Aim: Convert the stretch of records from the line containing "The image size is (882, 397)." through the line containing "Looking at the screenshot, I should (x=349, y=334).", both included, into a numbered list with blank lines left out.

Data shown:
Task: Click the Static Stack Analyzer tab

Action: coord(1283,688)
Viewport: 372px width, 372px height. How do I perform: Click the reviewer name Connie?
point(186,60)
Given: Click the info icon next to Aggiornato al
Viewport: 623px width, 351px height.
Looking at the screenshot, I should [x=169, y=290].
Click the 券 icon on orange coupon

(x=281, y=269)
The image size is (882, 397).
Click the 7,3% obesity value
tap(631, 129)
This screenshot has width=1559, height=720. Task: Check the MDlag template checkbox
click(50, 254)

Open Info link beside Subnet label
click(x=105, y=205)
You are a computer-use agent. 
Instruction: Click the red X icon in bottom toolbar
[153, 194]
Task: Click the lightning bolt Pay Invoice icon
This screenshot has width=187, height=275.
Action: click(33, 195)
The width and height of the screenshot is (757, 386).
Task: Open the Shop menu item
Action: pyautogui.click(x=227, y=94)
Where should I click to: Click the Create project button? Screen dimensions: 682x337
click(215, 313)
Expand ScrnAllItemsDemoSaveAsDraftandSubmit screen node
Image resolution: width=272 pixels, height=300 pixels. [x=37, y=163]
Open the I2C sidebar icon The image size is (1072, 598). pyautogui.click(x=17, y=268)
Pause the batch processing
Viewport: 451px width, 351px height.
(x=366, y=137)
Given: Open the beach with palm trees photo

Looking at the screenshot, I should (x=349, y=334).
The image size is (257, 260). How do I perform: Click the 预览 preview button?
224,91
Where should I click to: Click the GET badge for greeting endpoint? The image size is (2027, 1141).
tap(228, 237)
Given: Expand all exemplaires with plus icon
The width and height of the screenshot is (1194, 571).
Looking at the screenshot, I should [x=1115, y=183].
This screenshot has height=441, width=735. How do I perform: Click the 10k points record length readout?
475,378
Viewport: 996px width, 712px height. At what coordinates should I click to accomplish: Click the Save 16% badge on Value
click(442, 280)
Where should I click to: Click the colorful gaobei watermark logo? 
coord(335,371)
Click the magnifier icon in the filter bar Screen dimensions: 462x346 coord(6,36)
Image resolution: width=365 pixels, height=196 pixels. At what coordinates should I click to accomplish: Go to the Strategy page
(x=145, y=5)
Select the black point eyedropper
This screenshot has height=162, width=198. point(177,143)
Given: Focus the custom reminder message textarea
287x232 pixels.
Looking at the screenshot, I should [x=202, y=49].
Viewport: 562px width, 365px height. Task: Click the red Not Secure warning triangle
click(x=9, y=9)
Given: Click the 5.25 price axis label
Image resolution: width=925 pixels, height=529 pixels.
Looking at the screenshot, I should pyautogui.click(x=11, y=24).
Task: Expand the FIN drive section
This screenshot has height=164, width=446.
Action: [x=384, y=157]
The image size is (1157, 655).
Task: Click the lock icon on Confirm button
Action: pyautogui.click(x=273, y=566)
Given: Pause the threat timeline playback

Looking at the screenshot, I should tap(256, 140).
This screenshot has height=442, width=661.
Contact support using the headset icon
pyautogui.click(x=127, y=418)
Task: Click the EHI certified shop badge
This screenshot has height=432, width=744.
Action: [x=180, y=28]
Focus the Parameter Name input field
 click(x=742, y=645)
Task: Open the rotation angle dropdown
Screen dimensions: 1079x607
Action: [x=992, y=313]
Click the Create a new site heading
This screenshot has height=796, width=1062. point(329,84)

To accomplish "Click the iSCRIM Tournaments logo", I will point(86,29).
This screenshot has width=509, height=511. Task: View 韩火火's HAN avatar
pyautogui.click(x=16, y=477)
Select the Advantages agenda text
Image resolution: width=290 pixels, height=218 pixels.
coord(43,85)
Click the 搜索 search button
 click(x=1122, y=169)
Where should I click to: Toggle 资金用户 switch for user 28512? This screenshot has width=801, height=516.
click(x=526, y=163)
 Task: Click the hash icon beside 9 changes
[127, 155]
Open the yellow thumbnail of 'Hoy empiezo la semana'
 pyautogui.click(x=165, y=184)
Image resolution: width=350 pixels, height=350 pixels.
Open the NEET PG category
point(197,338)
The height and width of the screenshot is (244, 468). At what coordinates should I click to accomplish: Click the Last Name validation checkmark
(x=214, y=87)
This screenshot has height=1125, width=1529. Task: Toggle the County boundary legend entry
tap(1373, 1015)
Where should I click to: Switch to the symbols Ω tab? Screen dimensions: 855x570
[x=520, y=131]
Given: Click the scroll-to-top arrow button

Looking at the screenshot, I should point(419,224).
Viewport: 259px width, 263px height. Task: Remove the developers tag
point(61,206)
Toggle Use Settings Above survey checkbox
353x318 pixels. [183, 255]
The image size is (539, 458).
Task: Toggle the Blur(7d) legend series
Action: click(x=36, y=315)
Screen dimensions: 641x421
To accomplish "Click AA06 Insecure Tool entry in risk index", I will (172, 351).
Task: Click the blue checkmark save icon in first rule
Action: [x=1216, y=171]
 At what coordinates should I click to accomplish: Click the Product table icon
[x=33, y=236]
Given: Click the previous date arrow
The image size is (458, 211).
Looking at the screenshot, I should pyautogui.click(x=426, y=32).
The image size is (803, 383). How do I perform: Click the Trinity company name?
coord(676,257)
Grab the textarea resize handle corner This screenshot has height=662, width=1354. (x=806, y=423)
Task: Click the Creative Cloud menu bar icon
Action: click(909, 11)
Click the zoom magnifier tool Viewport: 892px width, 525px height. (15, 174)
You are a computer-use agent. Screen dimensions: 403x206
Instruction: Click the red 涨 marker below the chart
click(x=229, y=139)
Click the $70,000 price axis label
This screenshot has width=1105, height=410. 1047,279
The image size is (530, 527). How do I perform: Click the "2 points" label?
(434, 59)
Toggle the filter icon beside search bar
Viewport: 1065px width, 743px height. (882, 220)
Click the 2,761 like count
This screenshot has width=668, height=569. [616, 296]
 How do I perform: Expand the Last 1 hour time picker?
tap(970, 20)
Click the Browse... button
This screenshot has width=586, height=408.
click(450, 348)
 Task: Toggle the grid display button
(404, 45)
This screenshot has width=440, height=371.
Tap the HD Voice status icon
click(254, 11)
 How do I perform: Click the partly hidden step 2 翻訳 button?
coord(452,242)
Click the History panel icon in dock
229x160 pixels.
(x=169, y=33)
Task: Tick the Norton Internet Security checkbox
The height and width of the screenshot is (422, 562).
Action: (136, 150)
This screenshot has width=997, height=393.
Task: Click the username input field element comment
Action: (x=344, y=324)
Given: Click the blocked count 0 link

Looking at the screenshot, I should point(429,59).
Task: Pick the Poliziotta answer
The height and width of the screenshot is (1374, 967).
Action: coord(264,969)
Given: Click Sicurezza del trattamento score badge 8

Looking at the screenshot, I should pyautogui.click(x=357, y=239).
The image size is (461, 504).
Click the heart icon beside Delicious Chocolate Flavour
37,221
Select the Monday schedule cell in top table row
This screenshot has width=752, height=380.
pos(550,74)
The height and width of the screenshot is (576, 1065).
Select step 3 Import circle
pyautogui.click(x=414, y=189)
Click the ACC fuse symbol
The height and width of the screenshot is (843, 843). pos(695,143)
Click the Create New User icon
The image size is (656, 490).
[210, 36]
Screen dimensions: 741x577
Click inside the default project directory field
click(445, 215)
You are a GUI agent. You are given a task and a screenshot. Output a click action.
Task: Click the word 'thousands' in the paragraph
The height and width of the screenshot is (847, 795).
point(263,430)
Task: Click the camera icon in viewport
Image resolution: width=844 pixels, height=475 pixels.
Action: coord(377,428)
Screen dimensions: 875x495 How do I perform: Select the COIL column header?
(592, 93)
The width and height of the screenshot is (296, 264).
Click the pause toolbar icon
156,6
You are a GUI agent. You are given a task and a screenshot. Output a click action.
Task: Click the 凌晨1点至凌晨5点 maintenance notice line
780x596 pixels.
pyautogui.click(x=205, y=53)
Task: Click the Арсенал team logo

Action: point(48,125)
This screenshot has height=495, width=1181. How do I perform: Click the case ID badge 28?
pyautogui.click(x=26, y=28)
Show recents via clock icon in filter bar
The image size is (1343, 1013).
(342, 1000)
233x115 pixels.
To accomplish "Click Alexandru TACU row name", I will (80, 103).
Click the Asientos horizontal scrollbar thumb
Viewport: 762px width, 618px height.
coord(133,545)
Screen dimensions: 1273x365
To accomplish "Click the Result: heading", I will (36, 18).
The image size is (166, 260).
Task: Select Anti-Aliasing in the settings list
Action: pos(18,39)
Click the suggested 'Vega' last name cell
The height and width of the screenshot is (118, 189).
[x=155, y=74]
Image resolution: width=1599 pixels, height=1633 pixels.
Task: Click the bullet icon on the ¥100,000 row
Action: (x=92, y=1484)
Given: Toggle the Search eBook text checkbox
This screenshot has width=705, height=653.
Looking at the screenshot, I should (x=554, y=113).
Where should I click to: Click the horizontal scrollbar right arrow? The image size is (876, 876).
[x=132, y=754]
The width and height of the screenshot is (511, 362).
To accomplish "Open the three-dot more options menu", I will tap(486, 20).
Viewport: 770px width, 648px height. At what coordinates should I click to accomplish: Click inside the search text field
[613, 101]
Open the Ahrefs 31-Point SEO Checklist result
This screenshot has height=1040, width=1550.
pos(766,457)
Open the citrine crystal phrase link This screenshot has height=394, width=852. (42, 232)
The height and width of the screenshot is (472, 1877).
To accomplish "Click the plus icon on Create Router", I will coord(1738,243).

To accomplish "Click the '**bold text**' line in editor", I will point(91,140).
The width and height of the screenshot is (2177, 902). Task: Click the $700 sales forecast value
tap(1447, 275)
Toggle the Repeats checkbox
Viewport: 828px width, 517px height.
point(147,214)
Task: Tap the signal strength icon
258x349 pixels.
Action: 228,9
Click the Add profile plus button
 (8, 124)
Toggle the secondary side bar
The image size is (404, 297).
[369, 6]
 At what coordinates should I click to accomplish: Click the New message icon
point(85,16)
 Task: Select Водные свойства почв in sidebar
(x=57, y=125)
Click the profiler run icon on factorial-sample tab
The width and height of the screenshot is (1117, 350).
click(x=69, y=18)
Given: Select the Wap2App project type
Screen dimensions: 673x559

Result for this task:
1. The image size is (882, 397).
2. Click the 7,3% obesity value
3. tap(631, 129)
4. This screenshot has width=1559, height=720. Task: Check the MDlag template checkbox
5. click(50, 254)
6. Open Info link beside Subnet label
7. click(x=105, y=205)
8. You are a computer-use agent. 
9. Instruction: Click the red X icon in bottom toolbar
10. [153, 194]
11. Task: Click the lightning bolt Pay Invoice icon
12. This screenshot has width=187, height=275.
13. Action: click(33, 195)
14. The width and height of the screenshot is (757, 386).
15. Task: Open the Shop menu item
16. Action: pyautogui.click(x=227, y=94)
17. Where should I click to: Click the Create project button? Screen dimensions: 682x337
18. click(215, 313)
19. Expand ScrnAllItemsDemoSaveAsDraftandSubmit screen node
20. Image resolution: width=272 pixels, height=300 pixels. [x=37, y=163]
21. Open the I2C sidebar icon The image size is (1072, 598). pyautogui.click(x=17, y=268)
22. Pause the batch processing
23. Viewport: 451px width, 351px height.
24. (x=366, y=137)
25. Given: Open the beach with palm trees photo
26. Looking at the screenshot, I should (x=349, y=334).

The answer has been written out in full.